Thursday, November 1, 2007

Carebear's Kitchen Open for Business!

In this blog, I will post recipes that I've tried out and pictures of their outcomes! Exciting, right??

My first recipe is what I made for dinner tonight (unfortch I didn't take a picture of the result :( ). I made Macaroni and Cheese, but was looking for a "healthy" version. I found this recipe on foodnetwork.com from the healthy cook, Ellie Krieger.


Macaroni and 4 Cheeses

Ingredients:
Cooking spray

1 pound elbow macaroni
2 (10-ounce) packages frozen pureed winter squash
2 cups 1 percent lowfat milk
4 ounces extra-sharp Cheddar, grated (about 1 1/3 cups)
2 ounces Monterey Jack cheese, grated (about 2/3 cup)
1/2 cup part-skim ricotta cheese
1 teaspoon salt
1 teaspoon powdered mustard
1/8 teaspoon cayenne pepper
2 tablespoons grated Parmesan
2 tablespoons unseasoned bread crumbs
1 teaspoon olive oil

Preheat the oven to 375 degrees F. Coat a 9 by 13-inch baking pan with cooking spray. Bring a large pot of water to a boil. Add the macaroni and cook until tender but firm, about 5 to 8 minutes. Drain and transfer to a large bowl.

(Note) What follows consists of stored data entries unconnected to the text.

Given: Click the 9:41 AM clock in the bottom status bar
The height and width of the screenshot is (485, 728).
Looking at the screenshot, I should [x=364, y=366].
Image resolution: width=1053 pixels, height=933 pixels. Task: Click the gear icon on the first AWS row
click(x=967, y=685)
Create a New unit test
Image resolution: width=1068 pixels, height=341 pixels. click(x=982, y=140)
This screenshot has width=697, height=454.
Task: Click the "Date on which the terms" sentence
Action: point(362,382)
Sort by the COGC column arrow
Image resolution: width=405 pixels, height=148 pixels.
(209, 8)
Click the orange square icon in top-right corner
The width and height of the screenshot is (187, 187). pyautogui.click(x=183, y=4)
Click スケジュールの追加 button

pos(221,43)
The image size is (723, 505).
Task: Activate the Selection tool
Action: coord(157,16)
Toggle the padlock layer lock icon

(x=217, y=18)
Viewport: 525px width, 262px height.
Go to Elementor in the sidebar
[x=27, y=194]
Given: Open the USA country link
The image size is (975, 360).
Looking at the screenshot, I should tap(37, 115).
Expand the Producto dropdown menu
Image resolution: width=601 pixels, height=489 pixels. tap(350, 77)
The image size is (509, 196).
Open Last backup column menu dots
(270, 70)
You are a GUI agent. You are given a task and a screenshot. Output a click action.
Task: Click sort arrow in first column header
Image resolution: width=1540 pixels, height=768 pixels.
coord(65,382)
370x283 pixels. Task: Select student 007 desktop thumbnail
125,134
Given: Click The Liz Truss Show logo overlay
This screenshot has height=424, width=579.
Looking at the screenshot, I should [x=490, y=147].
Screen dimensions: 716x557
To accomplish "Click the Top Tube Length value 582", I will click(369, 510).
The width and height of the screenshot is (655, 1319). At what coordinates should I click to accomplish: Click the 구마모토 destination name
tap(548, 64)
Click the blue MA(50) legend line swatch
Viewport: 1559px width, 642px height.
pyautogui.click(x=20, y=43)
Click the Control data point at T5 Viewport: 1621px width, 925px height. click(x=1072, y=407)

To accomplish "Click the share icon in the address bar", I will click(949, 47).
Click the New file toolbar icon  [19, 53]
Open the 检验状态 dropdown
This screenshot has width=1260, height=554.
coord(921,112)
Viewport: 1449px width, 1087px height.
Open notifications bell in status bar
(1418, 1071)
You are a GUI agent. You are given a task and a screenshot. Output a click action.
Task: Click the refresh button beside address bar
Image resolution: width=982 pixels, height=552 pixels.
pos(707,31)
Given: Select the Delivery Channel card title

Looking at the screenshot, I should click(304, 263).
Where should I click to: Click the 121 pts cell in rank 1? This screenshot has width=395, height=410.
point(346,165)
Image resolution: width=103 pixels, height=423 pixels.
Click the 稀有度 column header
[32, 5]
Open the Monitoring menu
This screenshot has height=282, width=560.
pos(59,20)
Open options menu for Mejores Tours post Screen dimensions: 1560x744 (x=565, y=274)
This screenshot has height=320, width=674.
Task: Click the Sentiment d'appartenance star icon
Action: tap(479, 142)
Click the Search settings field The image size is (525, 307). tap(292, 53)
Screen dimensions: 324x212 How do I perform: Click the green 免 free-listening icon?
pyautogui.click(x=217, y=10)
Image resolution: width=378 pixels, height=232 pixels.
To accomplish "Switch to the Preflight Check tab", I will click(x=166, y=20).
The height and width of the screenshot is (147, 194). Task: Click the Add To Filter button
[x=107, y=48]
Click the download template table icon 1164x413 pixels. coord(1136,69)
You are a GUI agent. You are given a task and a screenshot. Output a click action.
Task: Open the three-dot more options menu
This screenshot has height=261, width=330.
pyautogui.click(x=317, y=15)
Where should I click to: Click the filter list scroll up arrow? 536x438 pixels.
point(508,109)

Meanwhile, place the frozen squash and milk into a large saucepan and cook over a low heat, stirring occasionally and breaking up the squash with a spoon until defrosted. Turn the heat up to medium and cook until the mixture is almost simmering, stirring occasionally. Remove the pan from heat and stir in the Cheddar, Jack cheese, ricotta cheese, salt, mustard and cayenne pepper. Pour cheese mixture over the macaroni and stir to combine. Transfer the macaroni and cheese to the baking dish.

Combine bread crumbs, Parmesan and oil in a small bowl. Sprinkle over the top of the macaroni and cheese. Bake for 20 minutes. Then broil for 3 minutes so the top is crisp and nicely browned.


Nutrition Information
Nutritional analysis per serving
Calories 395
Total Fat 11.5 grams
Saturated Fat 6 grams
Cholesterol 35 mg
Sodium 545 mg
Carbohydrates 55 grams
Protein 18 grams
Fiber 3 grams


I divided everything above in two since I was making a smaller portion. I also added in some cut veggies (broccoli, cauliflower, peppers, snap peas) which were a nice addition to the recipe.

My thoughts: The butternut squash made for an interesting sauce, but I would have liked more cheese.